Though it is a satisfying story of development, humanitarian, government, and community partners playing to each other’s strengths, the training program is only just at its beginning, and much can go wrong in Ituri. It also raises process questions: the provincial capital Bunia is a small place, and most of the offices of the organizations working in Ituri are within a ten-minute walk of each other. By mid-2021, SLR was already well-known to both the government DDR project and the humanitarian organization. And yet—less satisfyingly—this youth-training partnership, which is promising and creative but hardly rocket science, did not even begin to come together until two years later. SLR’s theoretical presentations, formal co-creation meetings, or detailed workplan presentations did not sell its value to Ituri’s entrenched humanitarian and government organizations and projects. With the exception of a few first-movers in the private sector, most of SLR’s collaborators have been like the humanitarian organization, whose field staff needed months to practically observe SLR’s work with rice farmers and seed vendors before they could develop the trust and mutual understanding needed to collaborate on programming.

This hopeful effort at humanitarian–development–peace coherence is one strategy for responding to urgent needs without losing an eye for systemic change, and the experience will prepare the three partner organizations to work together more swiftly in the future. However, the path that brought them this far hardly amounted to a rapid response, and they are left wondering whether there was a faster way.

Towards (vertical) integration of the nexus?

The USAID Resilience in Pastoral Areas (RIPA) – North Activity in the lowland Somali, Oromia, and Afar regions of Ethiopia offers an example of a project with a different approach to addressing urgent needs in the livestock market system. Namely, RIPA–North was designed with a crisis modifier that USAID activated in mid-2022 in response to a worsening drought. The crisis modifier unlocked $1.5M in funding for the project to issue vouchers for animal feed and veterinary services, enable loans for livestock buyers from unaffected regions to buy animals from drought-stricken households, and other emergency interventions described in more detail in a learning brief appropriately titled “Meeting Immediate Needs and Protecting Development Gains”.

The RIPA–North crisis modifier provided more than new funding and activities: it meant hiring new staff with skill sets in rapid-response work; it established a separate funding stream for crisis-modifier activities; and it set up a clear psychological delineation for the team between the project’s “regular activities” and its “crisis modifier” activities, clarifying why and how the project was engaging in heavier-handed interventions than staff were originally trained to consider as “good facilitation.” Activating a crisis modifier within an established project instead of outsourcing the response to an adjacent humanitarian actor also brought the advantage of strategic integration with RIPA–North’s development objectives (see page 7 of the learning brief for an illustration) and built on its existing network of market actors. Unsurprisingly, this made the emergency interventions more market-sensitive, and it offers a better chance of leaving the market system strengthened by the crisis—a key point from the ResilienceLinks webinar last week—instead of weakening it by cutting market actors out of the emergency response.

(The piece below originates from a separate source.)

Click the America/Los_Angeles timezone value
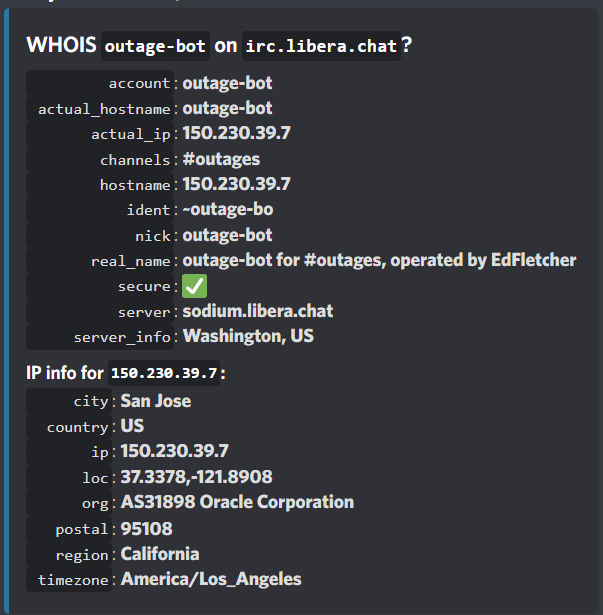603x615 pixels. click(211, 579)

RIPA–North’s work with small private veterinary pharmacies (PVPs) is an example of how this approach to an urgent need strengthened the market system: thanks to the PVPs’ expanded customer networks and the crisis-modifier veterinary service vouchers, the PVPs expanded their client base by 20% during and after the drought, contributing to household resilience in the process. The most entrepreneurial PVPs also began to take on a wholesaler role, which caught the interest of the major national distributors of veterinary products. At this stage, RIPA–North only needed to facilitate the connection and offer some negotiation advice to increase the volume of flows of supplies to its target regions—returning to a classic facilitation role after its heavier-handed initial PVP engagement and its emergency support during the drought.

No shortcuts to fast MSD

Although the use of crisis modifiers and a large, well-networked, flexible project team is a promising way to respond quickly to rescue a market in crisis, the RIPA–North example does not mean that the capacity for systems-aware, market-strengthening, emergency interventions can be designed on short notice out of thin air. RIPA–North was building on well-established relationships with market actors like its network of PVPs, which in turn were inherited from the predecessor PRIME activity. Like SLR, RIPA–North needed time and trust. Both projects also used an evolutionary process in their activity design. RIPA–North focused on PVPs instead of community agents based on lessons learned from PRIME, and then it pragmatically layered emergency activities onto its development objectives when crisis struck. Near-constant security and infrastructure crises forced SLR to take a more opportunistic approach to where and with whom it could work, embracing messiness as one opportunity opened the door to the next: the land-tenure activity led to the idea for vocational training, and even the rice seed-credit initiative that inspired the humanitarian organization to collaborate with SLR drew from a pilot of maize seed credit emerging from a different patient partnership in another part of Ituri. Messy indeed. Strong internal adaptive management structures and a culture of learning are important to both projects. Donor flexibility has also been crucial to their ability to respond to urgent needs—for SLR, through USAID management choices favoring geographic flexibility and value-chain agnosticism, and for RIPA–North, through the formal crisis modifier.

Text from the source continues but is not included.